Data excerpts
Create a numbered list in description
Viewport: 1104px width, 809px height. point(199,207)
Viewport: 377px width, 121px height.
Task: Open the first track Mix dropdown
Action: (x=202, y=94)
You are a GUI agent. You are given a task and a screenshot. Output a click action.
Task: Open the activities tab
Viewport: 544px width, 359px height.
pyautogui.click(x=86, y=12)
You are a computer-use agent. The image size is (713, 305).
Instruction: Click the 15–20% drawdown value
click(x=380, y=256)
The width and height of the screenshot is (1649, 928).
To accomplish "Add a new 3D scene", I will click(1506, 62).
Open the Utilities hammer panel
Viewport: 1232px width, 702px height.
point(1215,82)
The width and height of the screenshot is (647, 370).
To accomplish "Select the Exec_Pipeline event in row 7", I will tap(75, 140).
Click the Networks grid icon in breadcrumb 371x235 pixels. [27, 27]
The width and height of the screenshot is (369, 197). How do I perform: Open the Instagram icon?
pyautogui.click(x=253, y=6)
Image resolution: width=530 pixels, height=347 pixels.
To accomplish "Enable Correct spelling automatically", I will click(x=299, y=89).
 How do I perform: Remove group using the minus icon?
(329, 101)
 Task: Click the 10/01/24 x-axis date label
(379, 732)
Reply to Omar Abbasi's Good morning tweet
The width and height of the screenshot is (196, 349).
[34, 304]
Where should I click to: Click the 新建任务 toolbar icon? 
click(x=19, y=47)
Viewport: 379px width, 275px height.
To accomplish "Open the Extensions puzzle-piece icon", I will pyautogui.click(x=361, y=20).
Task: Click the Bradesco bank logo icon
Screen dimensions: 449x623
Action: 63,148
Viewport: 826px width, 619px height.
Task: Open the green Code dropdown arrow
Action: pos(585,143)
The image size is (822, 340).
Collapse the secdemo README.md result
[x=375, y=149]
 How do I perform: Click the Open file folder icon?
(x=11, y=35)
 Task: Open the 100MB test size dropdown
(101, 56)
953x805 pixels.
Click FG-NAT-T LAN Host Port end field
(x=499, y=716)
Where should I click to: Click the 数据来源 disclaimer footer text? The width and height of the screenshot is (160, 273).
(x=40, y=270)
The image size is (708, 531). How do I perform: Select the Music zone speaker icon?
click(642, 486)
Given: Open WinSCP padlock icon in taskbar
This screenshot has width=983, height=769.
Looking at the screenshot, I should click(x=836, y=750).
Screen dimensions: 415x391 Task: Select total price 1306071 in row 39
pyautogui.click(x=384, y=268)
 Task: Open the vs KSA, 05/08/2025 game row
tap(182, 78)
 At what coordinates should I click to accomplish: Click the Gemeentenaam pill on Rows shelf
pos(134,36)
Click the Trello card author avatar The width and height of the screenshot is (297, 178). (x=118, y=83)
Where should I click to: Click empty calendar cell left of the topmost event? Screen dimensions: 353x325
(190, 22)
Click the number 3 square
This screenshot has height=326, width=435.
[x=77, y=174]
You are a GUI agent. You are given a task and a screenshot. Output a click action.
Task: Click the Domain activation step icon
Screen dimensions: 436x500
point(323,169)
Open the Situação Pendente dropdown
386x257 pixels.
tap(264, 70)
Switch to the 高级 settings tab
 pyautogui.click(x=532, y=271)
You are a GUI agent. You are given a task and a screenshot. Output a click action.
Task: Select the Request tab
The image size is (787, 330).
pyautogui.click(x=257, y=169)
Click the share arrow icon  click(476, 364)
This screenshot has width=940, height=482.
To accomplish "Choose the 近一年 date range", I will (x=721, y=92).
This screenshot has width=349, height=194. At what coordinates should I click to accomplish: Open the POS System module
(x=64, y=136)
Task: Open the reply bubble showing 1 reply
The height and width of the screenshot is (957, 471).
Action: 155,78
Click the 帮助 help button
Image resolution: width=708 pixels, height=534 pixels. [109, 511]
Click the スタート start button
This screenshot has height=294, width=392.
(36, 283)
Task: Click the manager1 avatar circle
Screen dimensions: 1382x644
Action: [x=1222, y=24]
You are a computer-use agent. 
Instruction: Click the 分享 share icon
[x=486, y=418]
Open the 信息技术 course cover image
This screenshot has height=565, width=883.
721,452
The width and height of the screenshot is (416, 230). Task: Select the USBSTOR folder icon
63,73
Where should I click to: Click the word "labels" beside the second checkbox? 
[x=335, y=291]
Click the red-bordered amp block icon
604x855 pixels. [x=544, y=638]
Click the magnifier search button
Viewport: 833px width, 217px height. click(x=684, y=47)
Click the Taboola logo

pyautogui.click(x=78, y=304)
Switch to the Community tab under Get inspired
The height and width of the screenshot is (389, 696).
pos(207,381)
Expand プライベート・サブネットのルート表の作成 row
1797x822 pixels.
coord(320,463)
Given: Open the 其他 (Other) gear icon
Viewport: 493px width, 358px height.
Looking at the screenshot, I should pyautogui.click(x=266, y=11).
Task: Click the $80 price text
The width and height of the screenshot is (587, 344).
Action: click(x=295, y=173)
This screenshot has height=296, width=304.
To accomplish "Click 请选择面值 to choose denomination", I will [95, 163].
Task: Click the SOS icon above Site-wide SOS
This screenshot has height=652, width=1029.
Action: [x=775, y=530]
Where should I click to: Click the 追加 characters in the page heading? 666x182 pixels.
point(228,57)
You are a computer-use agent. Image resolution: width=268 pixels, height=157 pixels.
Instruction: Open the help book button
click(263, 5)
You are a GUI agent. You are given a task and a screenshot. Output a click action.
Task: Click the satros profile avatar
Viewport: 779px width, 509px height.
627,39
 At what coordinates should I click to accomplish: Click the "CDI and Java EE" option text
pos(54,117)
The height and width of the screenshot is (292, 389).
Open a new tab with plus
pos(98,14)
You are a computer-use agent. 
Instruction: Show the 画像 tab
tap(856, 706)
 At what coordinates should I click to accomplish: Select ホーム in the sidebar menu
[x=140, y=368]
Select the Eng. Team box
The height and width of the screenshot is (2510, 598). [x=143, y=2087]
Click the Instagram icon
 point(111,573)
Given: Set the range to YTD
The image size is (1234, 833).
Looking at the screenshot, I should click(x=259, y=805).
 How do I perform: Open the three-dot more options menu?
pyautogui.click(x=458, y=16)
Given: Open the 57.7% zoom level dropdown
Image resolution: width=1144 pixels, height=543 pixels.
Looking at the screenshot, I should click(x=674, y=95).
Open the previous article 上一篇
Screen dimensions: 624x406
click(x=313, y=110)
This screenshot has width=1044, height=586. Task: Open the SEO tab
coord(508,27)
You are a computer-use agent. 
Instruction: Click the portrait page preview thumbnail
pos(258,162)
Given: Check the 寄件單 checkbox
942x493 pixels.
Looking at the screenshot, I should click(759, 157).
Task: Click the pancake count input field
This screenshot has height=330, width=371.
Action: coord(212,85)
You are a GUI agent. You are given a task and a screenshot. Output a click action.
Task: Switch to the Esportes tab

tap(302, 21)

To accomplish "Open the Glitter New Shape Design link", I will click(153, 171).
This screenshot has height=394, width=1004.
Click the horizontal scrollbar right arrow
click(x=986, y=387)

Exercise :: Reproduce every record above, word for word.

Exercise response ::
Create a numbered list in description
Viewport: 1104px width, 809px height. point(199,207)
Viewport: 377px width, 121px height.
Task: Open the first track Mix dropdown
Action: (x=202, y=94)
You are a GUI agent. You are given a task and a screenshot. Output a click action.
Task: Open the activities tab
Viewport: 544px width, 359px height.
pyautogui.click(x=86, y=12)
You are a computer-use agent. The image size is (713, 305).
Instruction: Click the 15–20% drawdown value
click(x=380, y=256)
The width and height of the screenshot is (1649, 928).
To accomplish "Add a new 3D scene", I will click(1506, 62).
Open the Utilities hammer panel
Viewport: 1232px width, 702px height.
point(1215,82)
The width and height of the screenshot is (647, 370).
To accomplish "Select the Exec_Pipeline event in row 7", I will tap(75, 140).
Click the Networks grid icon in breadcrumb 371x235 pixels. [27, 27]
The width and height of the screenshot is (369, 197). How do I perform: Open the Instagram icon?
pyautogui.click(x=253, y=6)
Image resolution: width=530 pixels, height=347 pixels.
To accomplish "Enable Correct spelling automatically", I will click(x=299, y=89).
 How do I perform: Remove group using the minus icon?
(329, 101)
 Task: Click the 10/01/24 x-axis date label
(379, 732)
Reply to Omar Abbasi's Good morning tweet
The width and height of the screenshot is (196, 349).
[34, 304]
Where should I click to: Click the 新建任务 toolbar icon? 
click(x=19, y=47)
Viewport: 379px width, 275px height.
To accomplish "Open the Extensions puzzle-piece icon", I will pyautogui.click(x=361, y=20).
Task: Click the Bradesco bank logo icon
Screen dimensions: 449x623
Action: 63,148
Viewport: 826px width, 619px height.
Task: Open the green Code dropdown arrow
Action: pos(585,143)
The image size is (822, 340).
Collapse the secdemo README.md result
[x=375, y=149]
 How do I perform: Click the Open file folder icon?
(x=11, y=35)
 Task: Open the 100MB test size dropdown
(101, 56)
953x805 pixels.
Click FG-NAT-T LAN Host Port end field
(x=499, y=716)
Where should I click to: Click the 数据来源 disclaimer footer text? The width and height of the screenshot is (160, 273).
(x=40, y=270)
The image size is (708, 531). How do I perform: Select the Music zone speaker icon?
click(642, 486)
Given: Open WinSCP padlock icon in taskbar
This screenshot has width=983, height=769.
Looking at the screenshot, I should click(x=836, y=750).
Screen dimensions: 415x391 Task: Select total price 1306071 in row 39
pyautogui.click(x=384, y=268)
 Task: Open the vs KSA, 05/08/2025 game row
tap(182, 78)
 At what coordinates should I click to accomplish: Click the Gemeentenaam pill on Rows shelf
pos(134,36)
Click the Trello card author avatar The width and height of the screenshot is (297, 178). (x=118, y=83)
Where should I click to: Click empty calendar cell left of the topmost event? Screen dimensions: 353x325
(190, 22)
Click the number 3 square
This screenshot has height=326, width=435.
[x=77, y=174]
You are a GUI agent. You are given a task and a screenshot. Output a click action.
Task: Click the Domain activation step icon
Screen dimensions: 436x500
point(323,169)
Open the Situação Pendente dropdown
386x257 pixels.
tap(264, 70)
Switch to the 高级 settings tab
 pyautogui.click(x=532, y=271)
You are a GUI agent. You are given a task and a screenshot. Output a click action.
Task: Select the Request tab
The image size is (787, 330).
pyautogui.click(x=257, y=169)
Click the share arrow icon  click(476, 364)
This screenshot has width=940, height=482.
To accomplish "Choose the 近一年 date range", I will (x=721, y=92).
This screenshot has width=349, height=194. At what coordinates should I click to accomplish: Open the POS System module
(x=64, y=136)
Task: Open the reply bubble showing 1 reply
The height and width of the screenshot is (957, 471).
Action: 155,78
Click the 帮助 help button
Image resolution: width=708 pixels, height=534 pixels. [109, 511]
Click the スタート start button
This screenshot has height=294, width=392.
(36, 283)
Task: Click the manager1 avatar circle
Screen dimensions: 1382x644
Action: [x=1222, y=24]
You are a computer-use agent. 
Instruction: Click the 分享 share icon
[x=486, y=418]
Open the 信息技术 course cover image
This screenshot has height=565, width=883.
721,452
The width and height of the screenshot is (416, 230). Task: Select the USBSTOR folder icon
63,73
Where should I click to: Click the word "labels" beside the second checkbox? 
[x=335, y=291]
Click the red-bordered amp block icon
604x855 pixels. [x=544, y=638]
Click the magnifier search button
Viewport: 833px width, 217px height. click(x=684, y=47)
Click the Taboola logo

pyautogui.click(x=78, y=304)
Switch to the Community tab under Get inspired
The height and width of the screenshot is (389, 696).
pos(207,381)
Expand プライベート・サブネットのルート表の作成 row
1797x822 pixels.
coord(320,463)
Given: Open the 其他 (Other) gear icon
Viewport: 493px width, 358px height.
Looking at the screenshot, I should pyautogui.click(x=266, y=11).
Task: Click the $80 price text
The width and height of the screenshot is (587, 344).
Action: click(x=295, y=173)
This screenshot has height=296, width=304.
To accomplish "Click 请选择面值 to choose denomination", I will [95, 163].
Task: Click the SOS icon above Site-wide SOS
This screenshot has height=652, width=1029.
Action: [x=775, y=530]
Where should I click to: Click the 追加 characters in the page heading? 666x182 pixels.
point(228,57)
You are a computer-use agent. Image resolution: width=268 pixels, height=157 pixels.
Instruction: Open the help book button
click(263, 5)
You are a GUI agent. You are given a task and a screenshot. Output a click action.
Task: Click the satros profile avatar
Viewport: 779px width, 509px height.
627,39
 At what coordinates should I click to accomplish: Click the "CDI and Java EE" option text
pos(54,117)
The height and width of the screenshot is (292, 389).
Open a new tab with plus
pos(98,14)
You are a computer-use agent. 
Instruction: Show the 画像 tab
tap(856, 706)
 At what coordinates should I click to accomplish: Select ホーム in the sidebar menu
[x=140, y=368]
Select the Eng. Team box
The height and width of the screenshot is (2510, 598). [x=143, y=2087]
Click the Instagram icon
 point(111,573)
Given: Set the range to YTD
The image size is (1234, 833).
Looking at the screenshot, I should click(x=259, y=805).
 How do I perform: Open the three-dot more options menu?
pyautogui.click(x=458, y=16)
Given: Open the 57.7% zoom level dropdown
Image resolution: width=1144 pixels, height=543 pixels.
Looking at the screenshot, I should click(x=674, y=95).
Open the previous article 上一篇
Screen dimensions: 624x406
click(x=313, y=110)
This screenshot has width=1044, height=586. Task: Open the SEO tab
coord(508,27)
You are a computer-use agent. 
Instruction: Click the portrait page preview thumbnail
pos(258,162)
Given: Check the 寄件單 checkbox
942x493 pixels.
Looking at the screenshot, I should click(759, 157).
Task: Click the pancake count input field
This screenshot has height=330, width=371.
Action: coord(212,85)
You are a GUI agent. You are given a task and a screenshot. Output a click action.
Task: Switch to the Esportes tab

tap(302, 21)

To accomplish "Open the Glitter New Shape Design link", I will click(153, 171).
This screenshot has height=394, width=1004.
Click the horizontal scrollbar right arrow
click(x=986, y=387)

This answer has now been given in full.